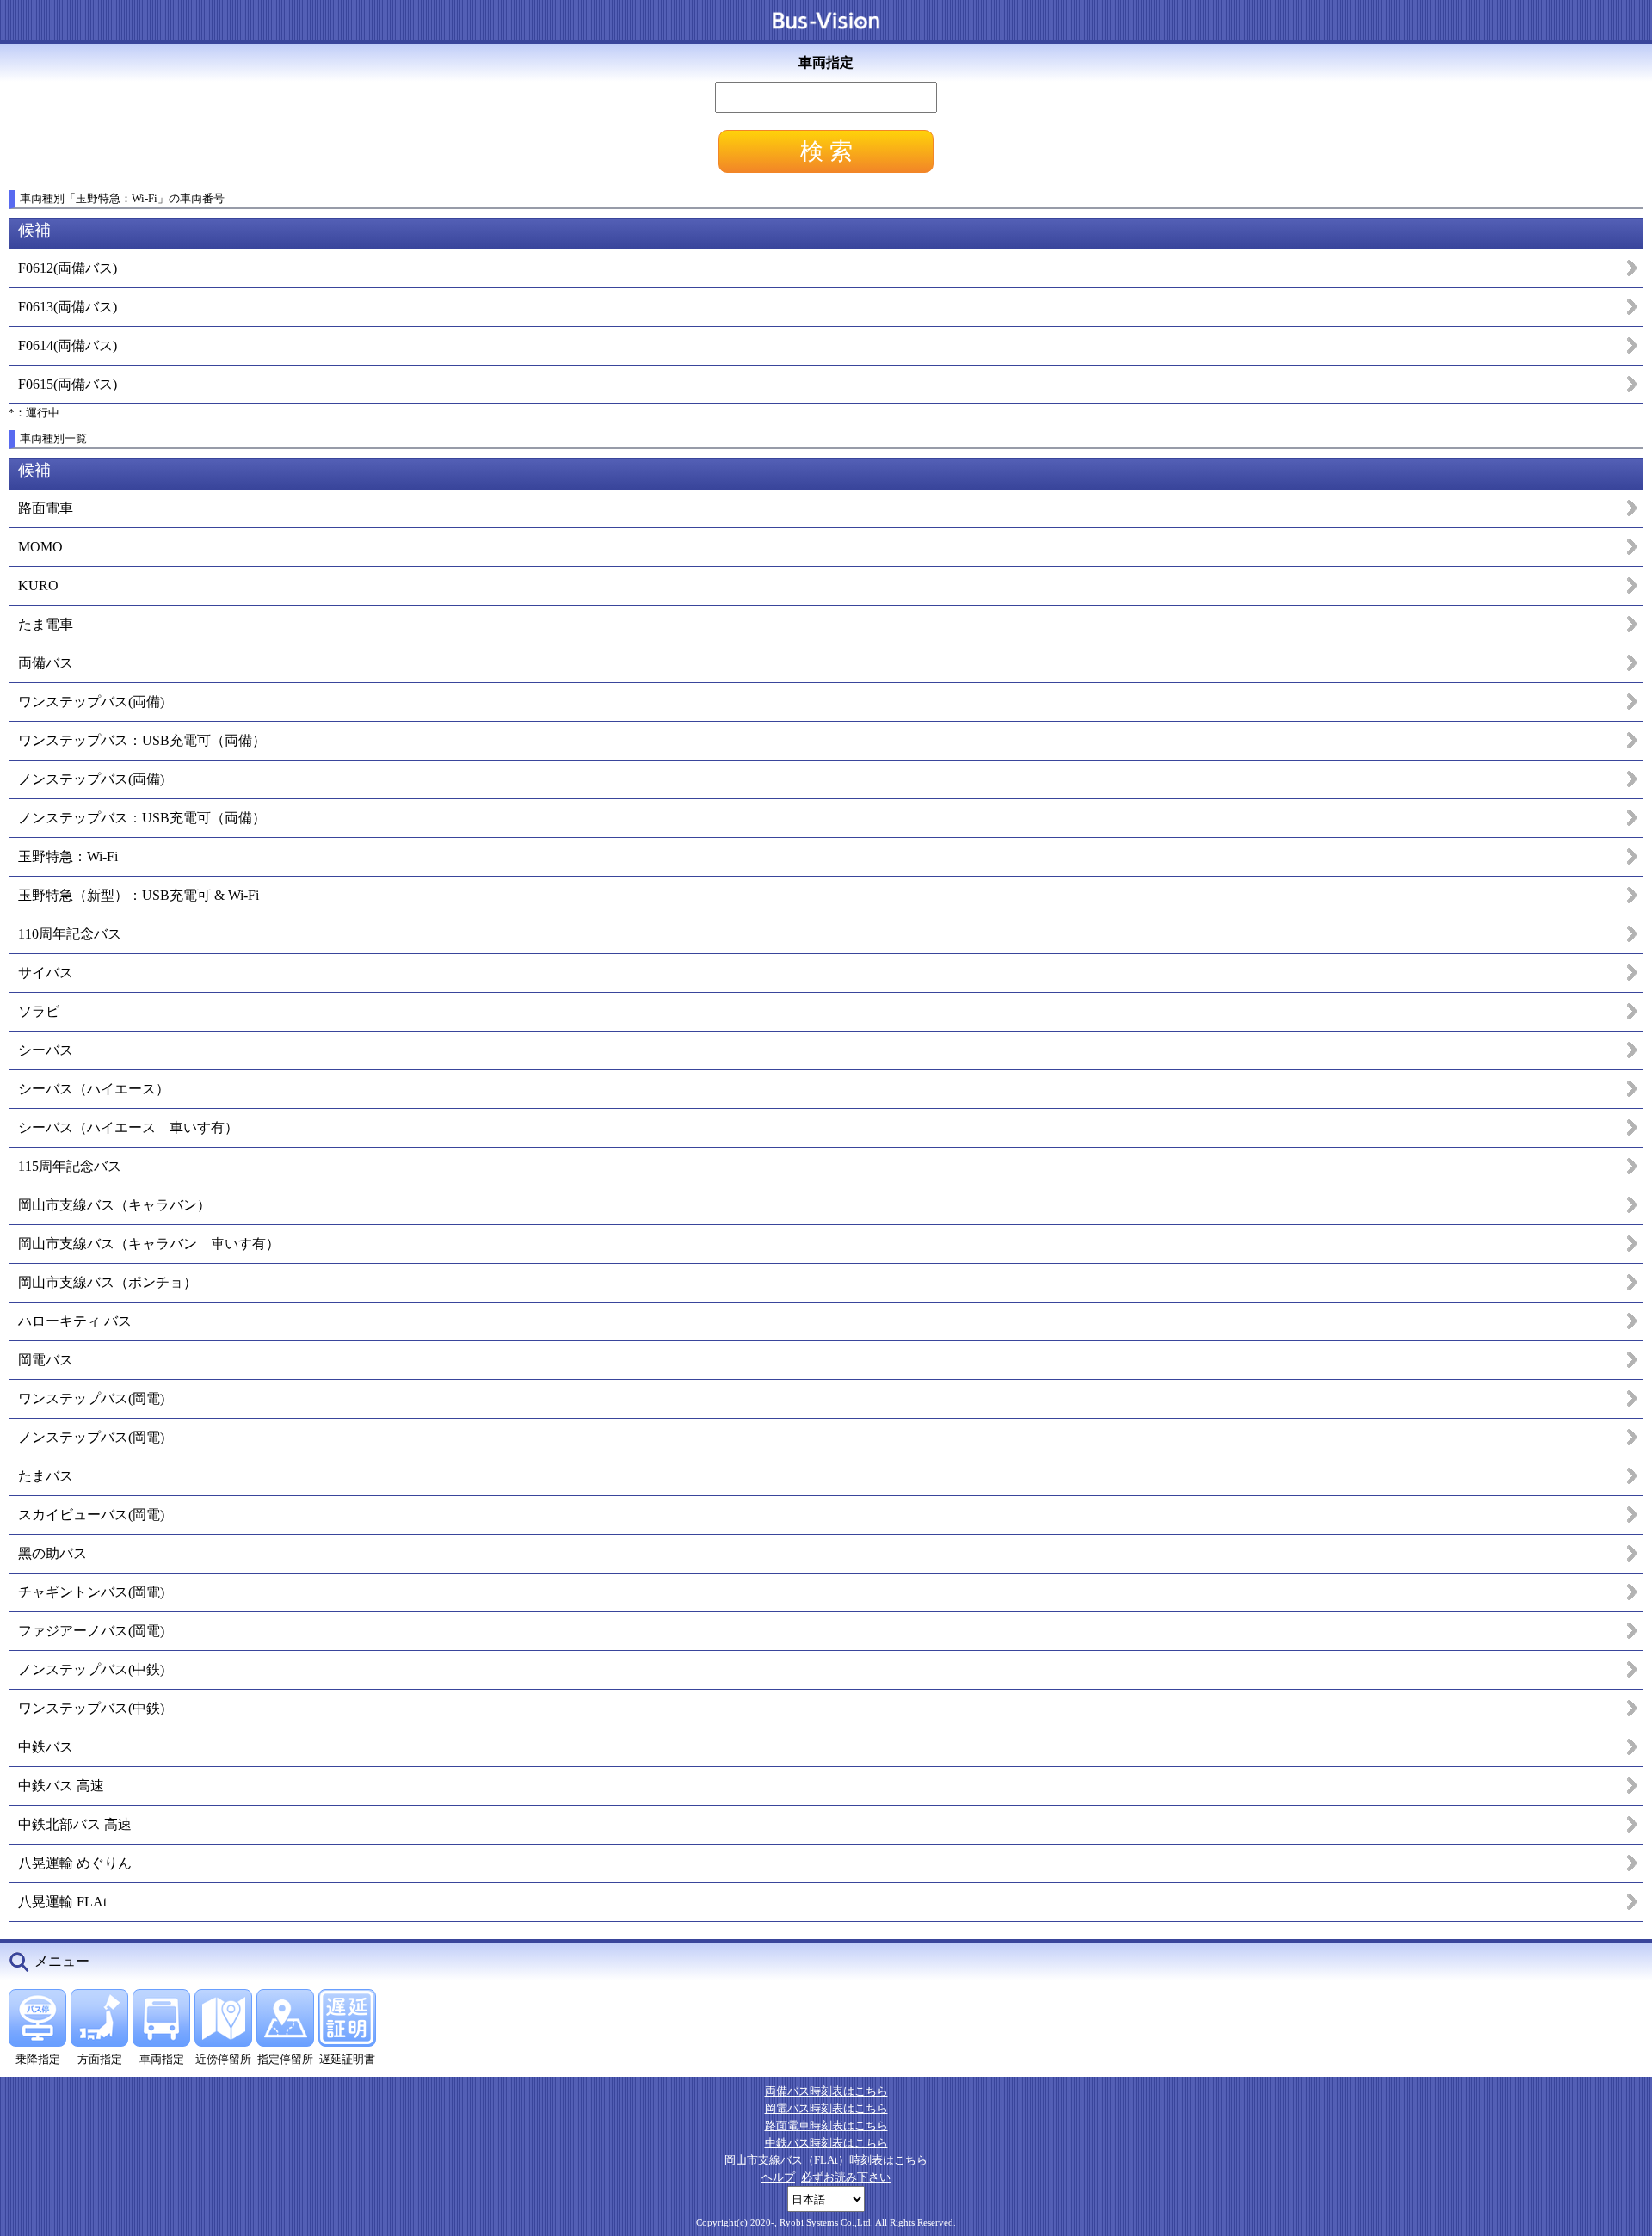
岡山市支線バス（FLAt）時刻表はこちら (826, 2159)
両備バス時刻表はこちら (826, 2091)
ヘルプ (778, 2177)
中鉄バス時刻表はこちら (826, 2142)
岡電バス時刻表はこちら (826, 2108)
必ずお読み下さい (846, 2177)
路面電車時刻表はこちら (826, 2125)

********************

Reproduce every line above as written, skipping pictures.

岡山市支線バス（FLAt）時刻表はこちら (826, 2159)
両備バス時刻表はこちら (826, 2091)
ヘルプ (778, 2177)
中鉄バス時刻表はこちら (826, 2142)
岡電バス時刻表はこちら (826, 2108)
必ずお読み下さい (846, 2177)
路面電車時刻表はこちら (826, 2125)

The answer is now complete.